Electrical devices are subjected to various tests by independent organizations to ensure of their safe and effective operation. Testing provides buyers with confidence and industry standard assurances when selecting electrical devices. Many architects, developers and building owners will specify products that bear the symbol of a recognized testing authority to ensure the product works as specified. Electrical testing is often required to satisfy the Nationally Recognized Testing Laboratory Program (NRTL) created by OSHA to ensure that certain types of equipment be tested and certified for their safe use in the workplace.
An example of an independent testing authority is Underwriters Laboratories, Inc (UL). A product that bears the symbol of the UL indicates that the device meets the minimum required safety standards.

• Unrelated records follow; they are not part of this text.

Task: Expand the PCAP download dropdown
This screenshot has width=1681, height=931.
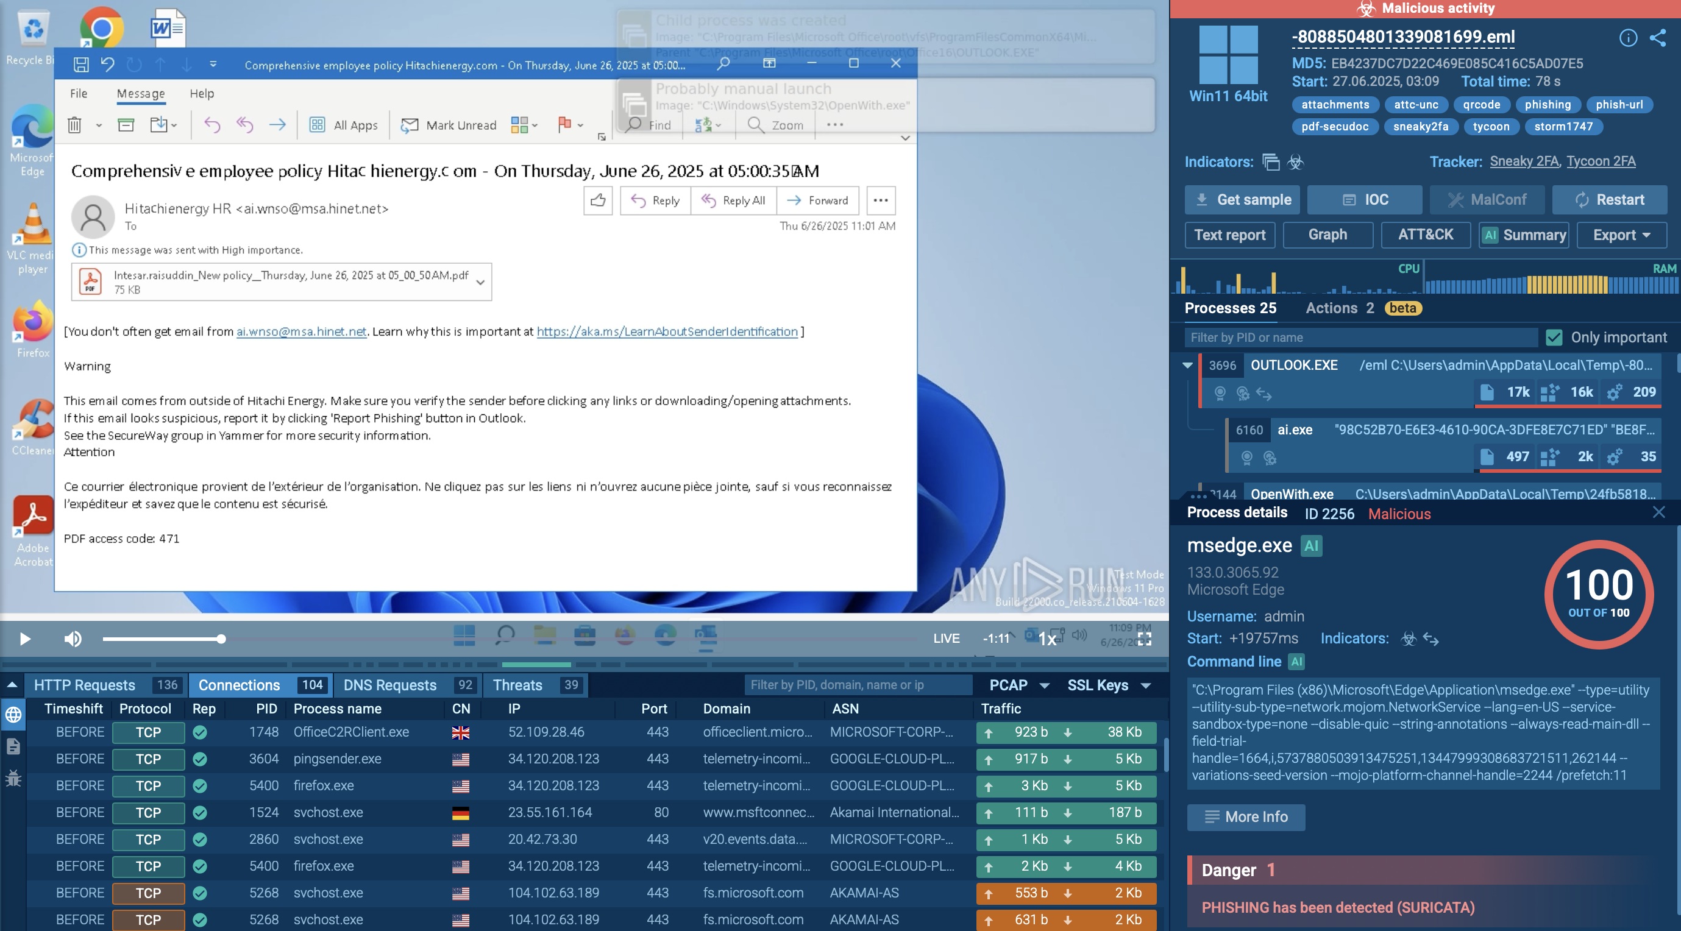Action: (1044, 685)
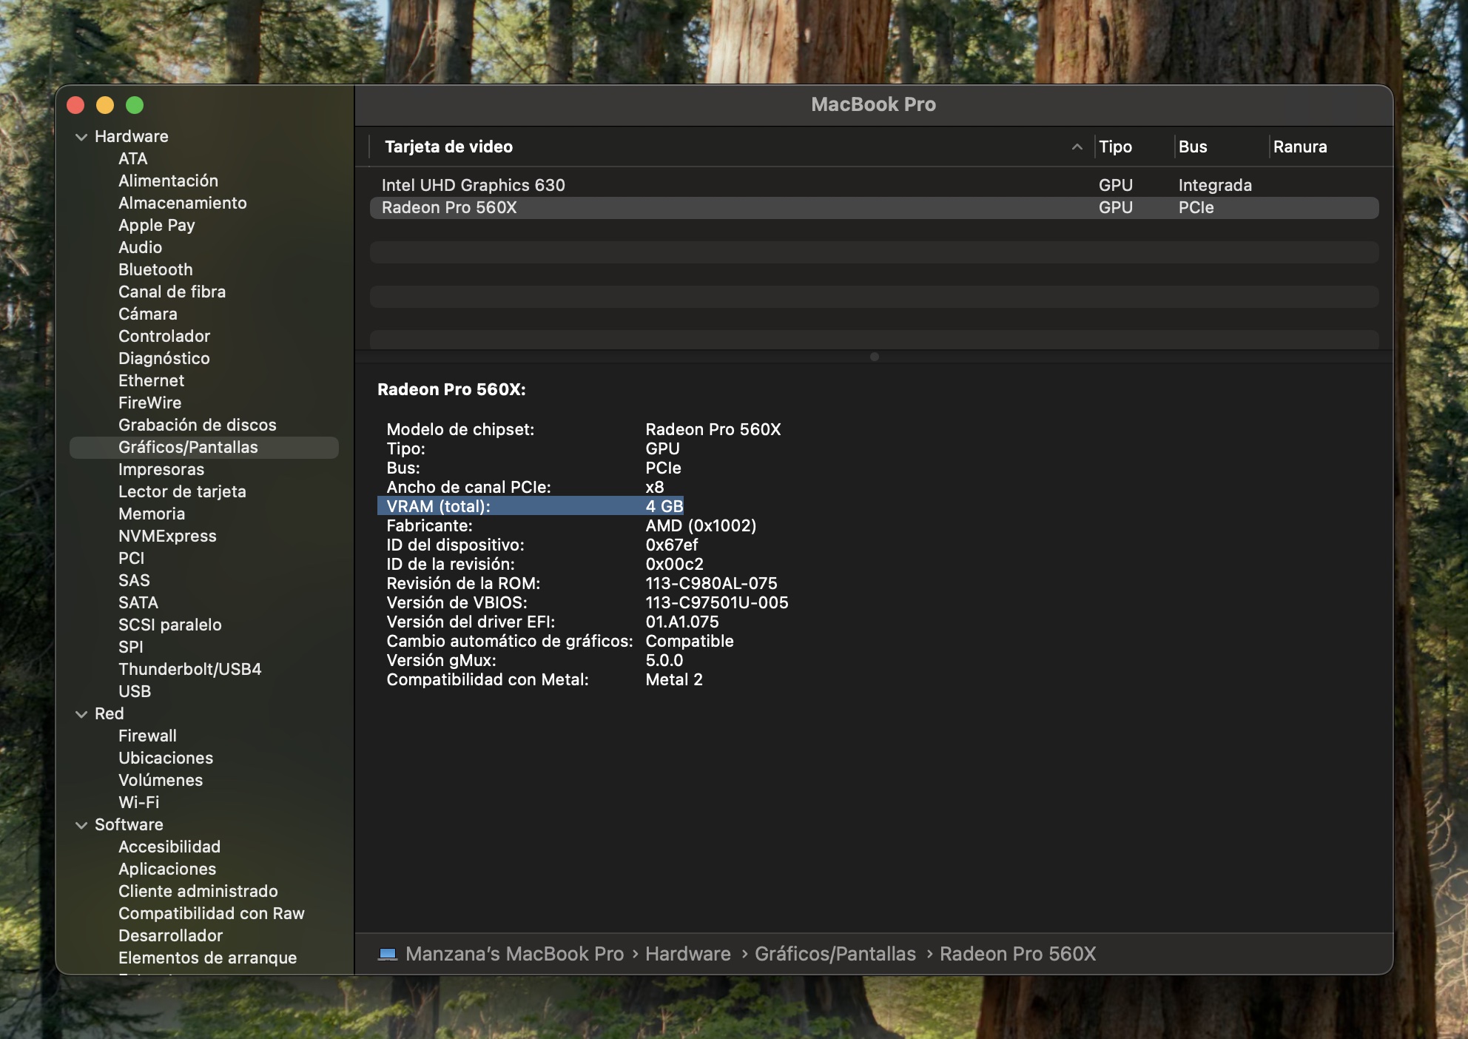Viewport: 1468px width, 1039px height.
Task: Click the laptop icon in path bar
Action: coord(388,954)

Issues with Stab-Lok® Electrical Panels
Stab-Lok® electric circuit breakers were manufactured by Federal Pacific Electric (FPE) company. The breakers have a high defect rate and do not provide a level of circuit protection required by the National Electrical Code (NEC). In summary, industry inspectors, electrical contractors and fire prevention professionals agree that these breakers create hazardous conditions. Essentially, the breaker can fail to trip under overload and/or short circuit conditions which can lead to overheating and in worst cases, fire. It is estimated that several thousand fires occur each year as a result of defective FPE Stab-Lok® panels.

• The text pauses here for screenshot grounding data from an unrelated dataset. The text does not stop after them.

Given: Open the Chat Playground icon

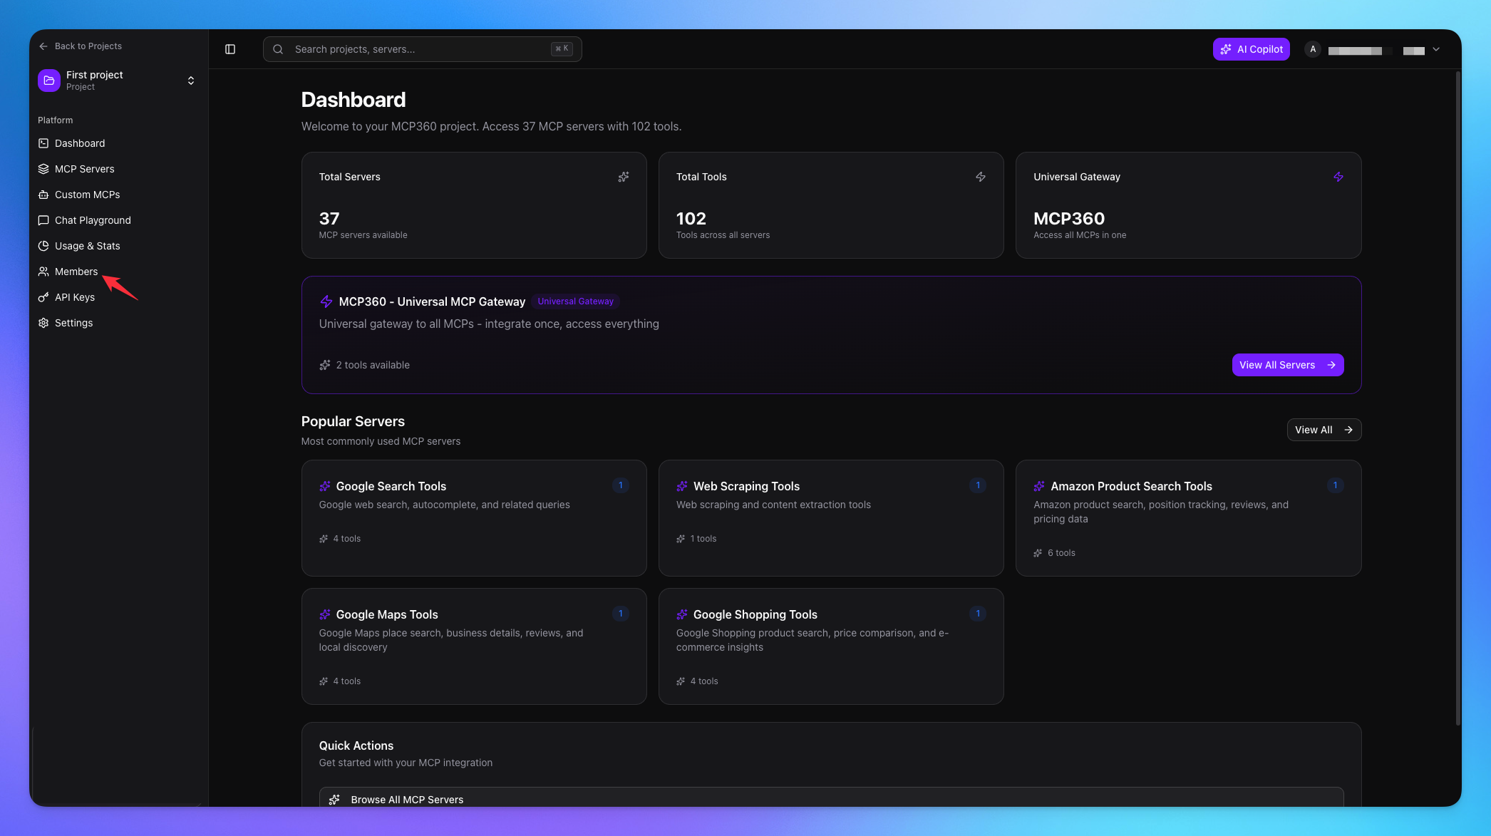Looking at the screenshot, I should 44,220.
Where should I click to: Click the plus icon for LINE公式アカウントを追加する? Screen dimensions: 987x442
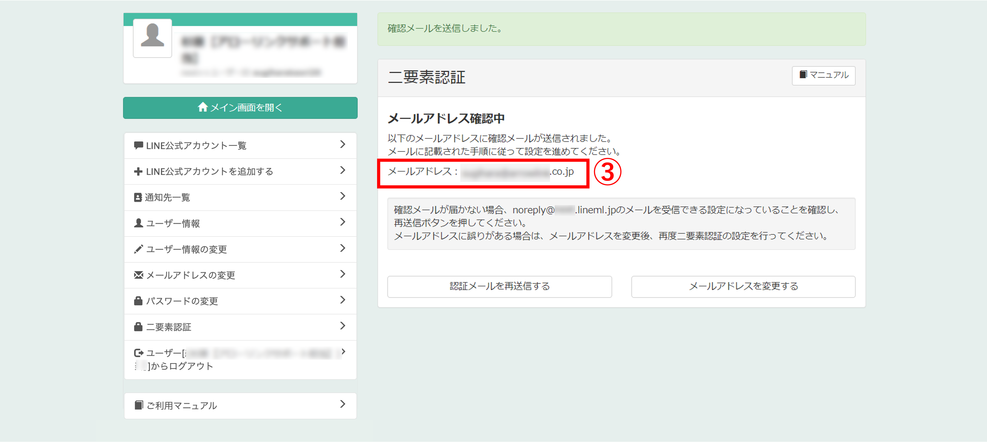tap(138, 171)
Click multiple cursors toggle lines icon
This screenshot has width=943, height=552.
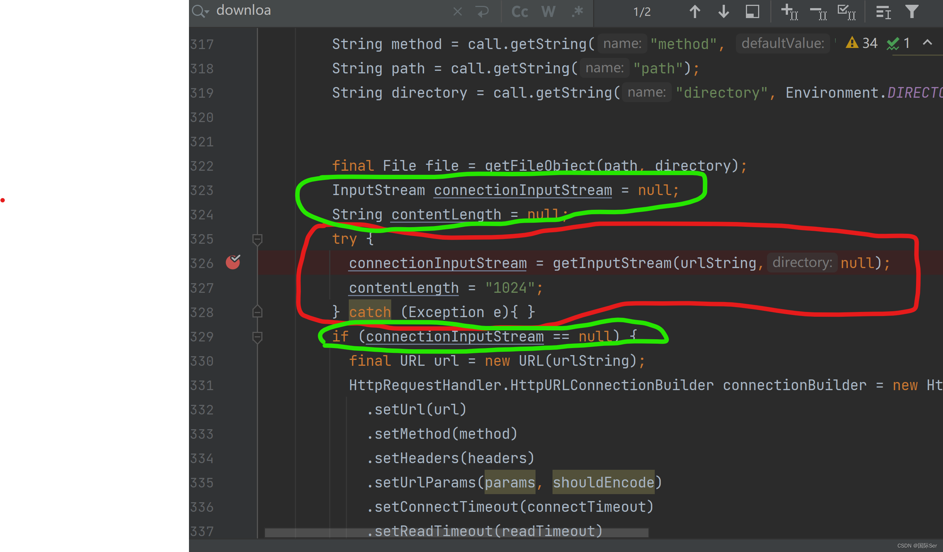[x=883, y=12]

Why should I be concerned?
Issues with the breakers have been well documented for many years with the first series of issues arising in the 1980’s. It was confirmed that the Federal Pacific Electric (FPE) company fraudulently applied the Universal Laboratory (UL) certification to their panel boards, falsely indicating that the breakers met safety standards set. The Consumer Product Safety Commission (UPSC) conducted independent tests on the panelboards which determined that the panelboards have a high failure rate. Testing identified that approximately one in three (33%) of breakers failed. The UPSC laboratory tests found that approximately 39% of the single-pole breakers and approximately 85% of the double-pole breakers failed one or more UL test criteria. Risk of failure increases as the breakers age and in most instances, it is not possible to identify an issue with the panel before an overheating event becomes significant enough to cause a fire. Stab-Lok® electric circuit breakers manufactured by the Federal Pacific Electric (FPE) company were installed in many residential and commercial properties between 1950 up to 1980’s. There are estimated to be approximately 30 million circuit breakers still in use today.
So surely these panelboards were re-called?
No, the Stab-Lok® brand went through various ownerships and in 1979 Reliance Electric Company, who acquired the Stab-Lok® brand, hired an independent testing company to conduct tests on the panels. The testing did not confirm the findings of the Consumer Product Safety Commission (UPSC). Following a two-year investigation, the UPSC closed the case due to limited funds. As the UPSC had insufficient data to dispute the independent findings a recall could not be warranted. The Stab-Lok® brand was then sold onto to various other manufacturers who continued to produce the Stab-Lok® design under different trade names. However, a class action lawsuit was brought against the Federal Pacific Company and Reliance Electric Company in 2005 in New Jersey by homeowners and commercial building owners. The case was settled in 2008. It was ruled that Federal Pacific Company and Reliance Electric Company fraudulently applied the Universal Laboratory certification to their panel boards, indicating that they met the safety standards set, when in fact this was not the case. The plaintiffs were entitled to compensation however no plaintiff received the full cost of panel replacement.
How do I identify if I have a Stab-Lok® panelboard?
Generally, the electrical panelboard will display the manufacturers name or brand name on the front panel, behind the door, inside of the panelboard or on the breaker itself. Only a qualified electrician should remove the front cover. If in doubt, ask a professional. It should be noted that not all Federal Pacific products are affected, and the deficiencies discussed above are associated with the FPE Stab-Lok® design only.
Also, as previously mentioned various other manufacturers continued to produce the Stab-Lok® design under different trade names. The list of manufacturers are as follows:
- American Circuit Breaker Company
- Challenger Electric
- Connecticut Electric
- Electro-Mechanical Industries, Inc (EMI)
- Federal Pacific Electric (FPE)
- Federal Electric
- Federal NOARK
- Federal Pacific
- Federal Pioneer
I have a Stab-Lok® panelboard, what should I do now?
We recommend hiring a qualified electrician to change the panelboard with a modern panelboard. Dependent upon the amperage, location of the Property and the number of panels the average cost for panel replacement can vary anywhere between $500 to $2,000 per panel.